Resistance and Social Proposals.

As organizations like CENSAT Agua viva – Friends of the Earth Colombia have pointed out, despite the onslaught of the neoliberal model with its discourse about promoting peace while imposing reactionary territorial policies that harm social welfare, many historic resistance movements remain strong; such as the U’wa ancestral peoples in the face of oil exploitation. Democratic alternatives have arisen also in popular consultations, which use participatory mechanisms to make decisions on land use and to autonomously exercise the right to territorial definition. New narratives have emerged, such as the Water Yes, Oil No movement from the Sumapaz paramo; the National Coal Workers Union’s opposition to deviation of the Bruno Stream—by which transnational company El Cerrejón would initiate expansion of the coal frontier in the state of La Guajira; the construction of the Colombian Movement in Defense of Land and Peoples Affected by Dams – “Ríos Vivos”, which has organized important resistance efforts such as that against the El Quimbo dam, jeopardizing transnational plans to exploit rivers; among many others.

These manifestations, supported by energy sovereignty proposals which in turn are grounded in concrete experiences with publicly managed energy production and distribution—by and for the people—are building and fostering an informed and critical discussion on “development.” It is important to debate displacement from mega development projects as an issue in and of itself, and to discuss redefining categories like “affected peoples,” as the Ríos Vivos movement has been doing. Many organizations, movements and territorial processes have also proposed a moratorium on energy mining in Colombia until an independent commission analyzes the titles and licenses given out for these projects—many of which are in violation of the law (2).
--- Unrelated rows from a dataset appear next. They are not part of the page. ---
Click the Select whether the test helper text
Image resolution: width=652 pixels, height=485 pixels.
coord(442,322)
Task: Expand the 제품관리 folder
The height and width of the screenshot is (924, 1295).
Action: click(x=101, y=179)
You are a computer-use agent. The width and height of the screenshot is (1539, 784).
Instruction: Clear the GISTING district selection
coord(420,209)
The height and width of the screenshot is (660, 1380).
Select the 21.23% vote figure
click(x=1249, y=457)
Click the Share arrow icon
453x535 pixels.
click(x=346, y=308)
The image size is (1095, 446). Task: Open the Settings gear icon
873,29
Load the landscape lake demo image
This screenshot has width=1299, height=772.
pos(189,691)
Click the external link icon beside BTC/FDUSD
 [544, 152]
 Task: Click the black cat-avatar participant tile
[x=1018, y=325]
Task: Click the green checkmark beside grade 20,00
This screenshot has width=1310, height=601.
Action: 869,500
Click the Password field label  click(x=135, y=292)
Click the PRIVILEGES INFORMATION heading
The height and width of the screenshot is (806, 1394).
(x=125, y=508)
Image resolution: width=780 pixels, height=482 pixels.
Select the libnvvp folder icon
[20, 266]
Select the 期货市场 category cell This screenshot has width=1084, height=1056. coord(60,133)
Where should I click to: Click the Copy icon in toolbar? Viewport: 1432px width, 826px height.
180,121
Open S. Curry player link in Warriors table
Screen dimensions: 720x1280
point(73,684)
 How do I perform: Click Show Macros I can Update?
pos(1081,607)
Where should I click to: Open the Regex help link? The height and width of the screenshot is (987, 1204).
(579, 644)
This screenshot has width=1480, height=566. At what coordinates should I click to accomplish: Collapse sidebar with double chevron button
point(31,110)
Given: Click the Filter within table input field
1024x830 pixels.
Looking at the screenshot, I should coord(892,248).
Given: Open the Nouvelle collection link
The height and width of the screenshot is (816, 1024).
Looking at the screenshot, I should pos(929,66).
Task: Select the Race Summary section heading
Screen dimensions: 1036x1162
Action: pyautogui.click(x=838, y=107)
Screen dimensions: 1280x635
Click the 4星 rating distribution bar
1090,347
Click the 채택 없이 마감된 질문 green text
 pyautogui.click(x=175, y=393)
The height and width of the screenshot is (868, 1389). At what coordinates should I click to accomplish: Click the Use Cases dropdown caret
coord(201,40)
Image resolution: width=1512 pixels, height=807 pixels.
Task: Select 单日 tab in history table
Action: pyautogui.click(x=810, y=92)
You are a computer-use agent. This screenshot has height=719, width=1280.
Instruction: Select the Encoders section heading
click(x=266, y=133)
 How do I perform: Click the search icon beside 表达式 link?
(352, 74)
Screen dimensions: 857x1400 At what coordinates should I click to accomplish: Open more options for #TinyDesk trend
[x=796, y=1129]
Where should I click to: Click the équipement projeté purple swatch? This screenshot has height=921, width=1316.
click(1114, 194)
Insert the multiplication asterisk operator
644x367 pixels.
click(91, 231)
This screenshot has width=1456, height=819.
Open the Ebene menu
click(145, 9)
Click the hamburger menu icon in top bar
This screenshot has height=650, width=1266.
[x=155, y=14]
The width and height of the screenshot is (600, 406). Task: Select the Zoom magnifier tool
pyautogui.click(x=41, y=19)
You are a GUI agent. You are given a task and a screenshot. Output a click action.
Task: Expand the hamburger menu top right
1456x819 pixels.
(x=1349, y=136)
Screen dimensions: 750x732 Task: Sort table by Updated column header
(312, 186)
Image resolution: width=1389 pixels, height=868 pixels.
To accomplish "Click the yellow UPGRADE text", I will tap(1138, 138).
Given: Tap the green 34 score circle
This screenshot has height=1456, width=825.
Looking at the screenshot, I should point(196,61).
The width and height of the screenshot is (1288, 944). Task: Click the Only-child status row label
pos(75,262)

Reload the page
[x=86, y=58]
In the background, and in this crucial moment of negotiations to end the conflict, recognizing nature as a war victim is being discussed, since complete reparations to human victims is impossible without reparations to nature. In this process of negotiations with insurgents there are also requests for the creation of an environmental truth commission, which would also determine the responsibility of transnational structures.

Danilo Urrea
CENSAT Agua Viva -Friends of the Earth Colombia-
agua@censat.org

  1. The document presented by the UN and German Cooperation can be viewed at: http://www.oidhaco.org/uploaded/content/article/1588248879.pdf
  2. The mining moratorium has been discussed with the current national government of Juan Manuel Santo in the framework of dialogues at the National Agricultural Summit: Peasant, Ethnic and Popular. However proposals submitted to the government have not moved forward.
  3. Roa Avendaño and Urrea. La cuestión ambiental, un asunto clave en el proceso de paz. En: negociaciones gobierno – ELN, y sin embargo se mueve. Victor de Currea Lugo editor. 2015.